Background: Choosing the best medication regimen for a patient with type 2 diabetes mellitus (T2DM) depends on glycemic control, adherence, adverse effect profile, and comorbid conditions. Two new medication classes, glucagon-like peptide 1 receptor agonists (GLP-1 RA) and sodium-glucose cotransporter 2 inhibitors (SGLT2i), have demonstrated cardiovascular and renal protective properties, creating a new way to care for patients with T2DM.
Methods: This study evaluated the safety and efficacy of the combined use of GLP-1 RA and SGLT2i medications in a veteran population with T2DM. We conducted a pre-post, retrospective chart review of patients at the Veterans Affairs Ann Arbor Healthcare System in Michigan who were prescribed both a GLP-1 RA and SGLT2i medications. The primary objective was to determine the effect on hemoglobin A1c levels (HbA1c) at 12 weeks when using a GLP-1 RA and SGLT2i in combination.

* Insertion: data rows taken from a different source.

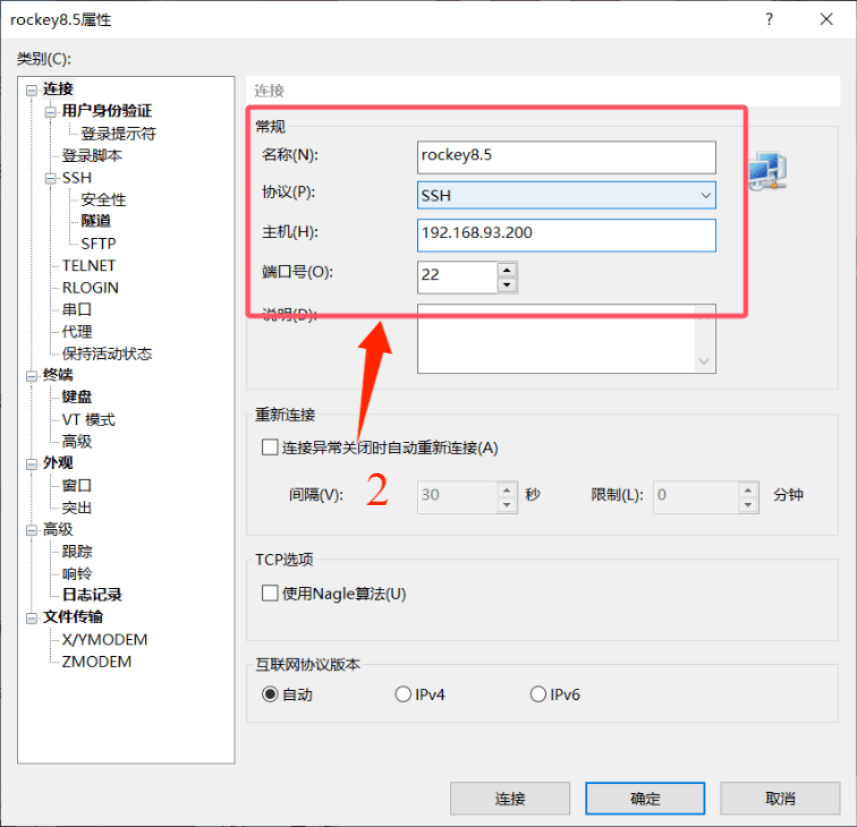Collapse the SSH tree node

51,178
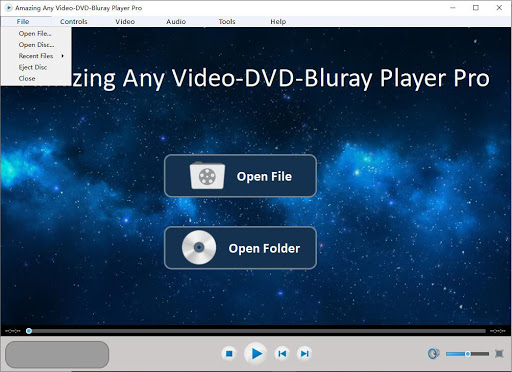Adjust the volume slider

point(467,354)
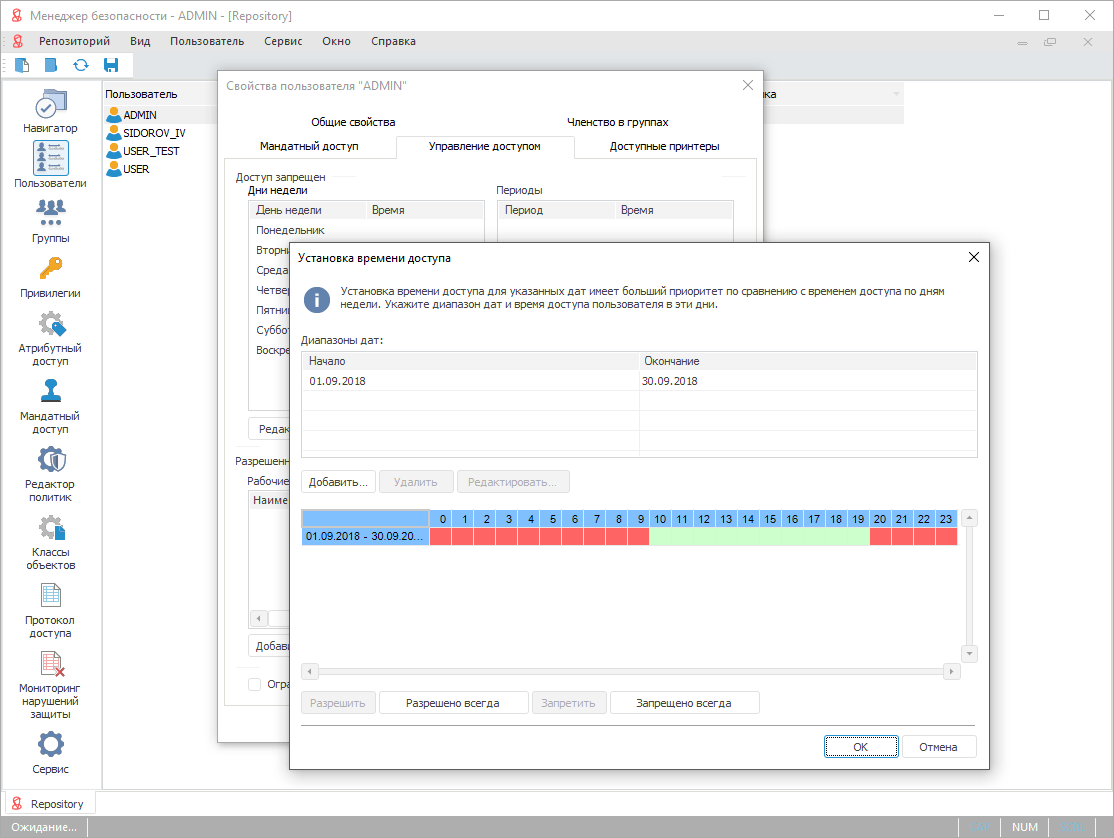Select the 01.09.2018 date range row

click(470, 381)
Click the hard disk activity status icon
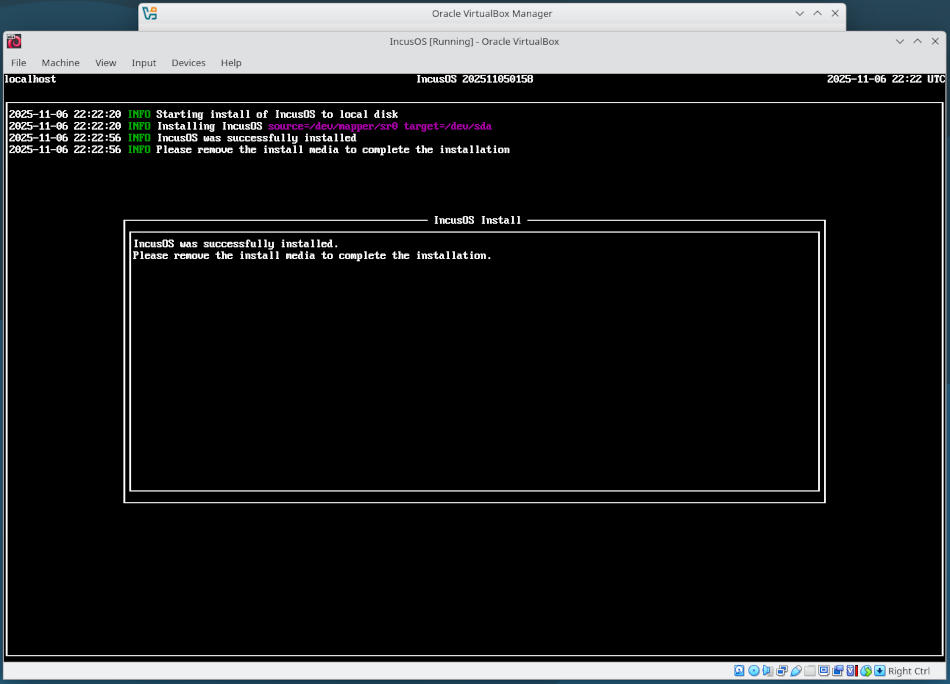Image resolution: width=950 pixels, height=684 pixels. 739,670
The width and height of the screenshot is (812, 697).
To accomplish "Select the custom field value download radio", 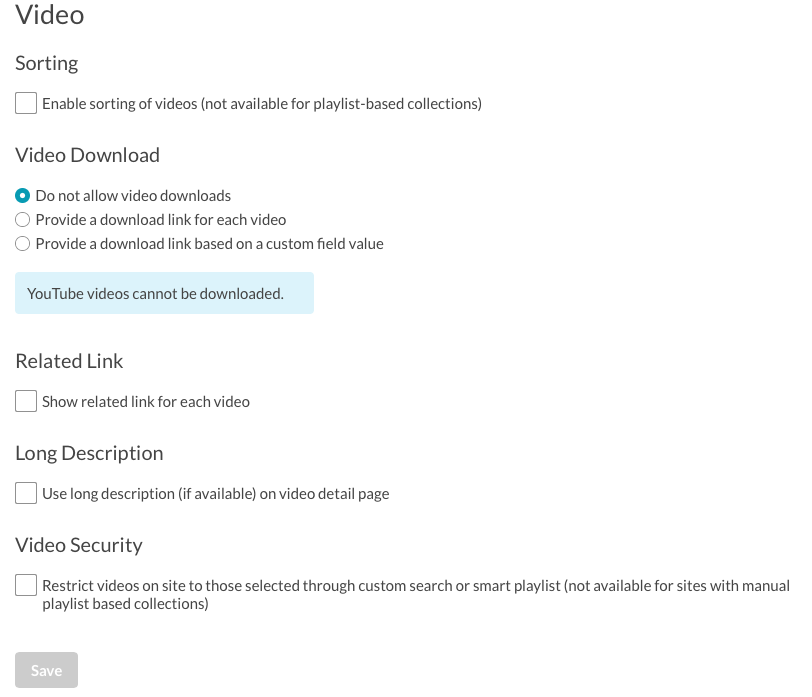I will pyautogui.click(x=22, y=244).
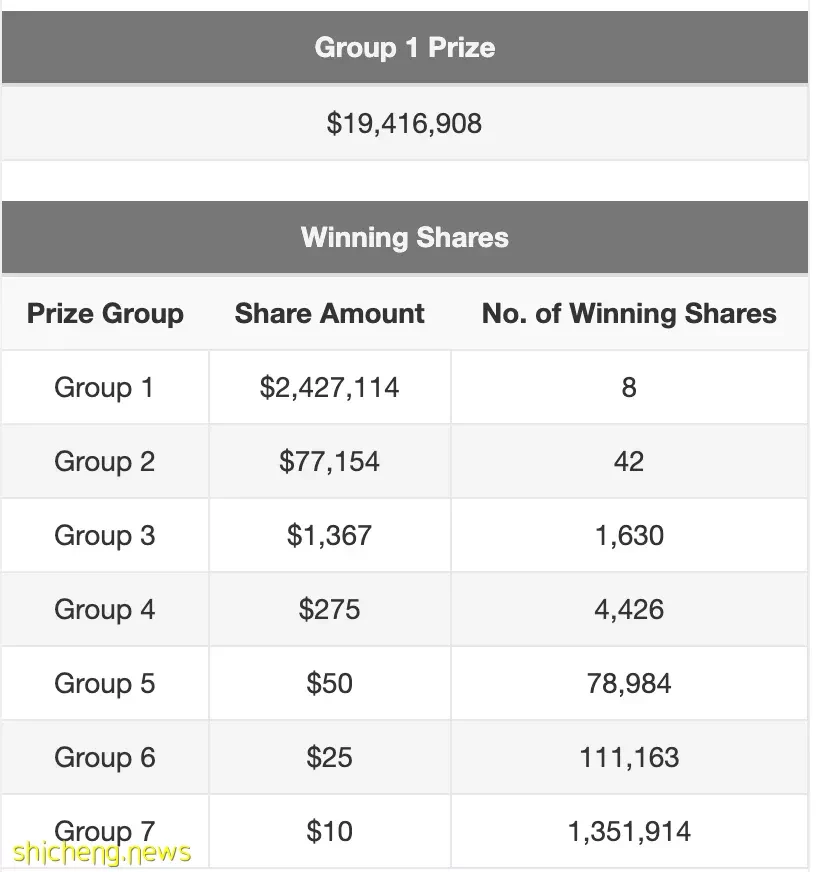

Results: HbA1c levels decreased by 1% after 12 weeks of combination therapy from baseline (P < .001), and this reduction was sustained through the duration of the study period. At 26 and 56 weeks of combination therapy, body weight decreased by about 5 kg (5%) from baseline (P < .001). Systolic blood pressure (BP) reduction from baseline reached statistical significance after 26 and 52 weeks of combination therapy (P < .01 and P < .05, respectively). There was no significant change in diastolic BP, serum creatinine, or estimated glomerular filtration rate during the study period.
Conclusions: The combined use of GLP-1 RA and SGLT2i resulted in statistically significant improvement in HbA1c levels, weight, and systolic BP compared with separate use.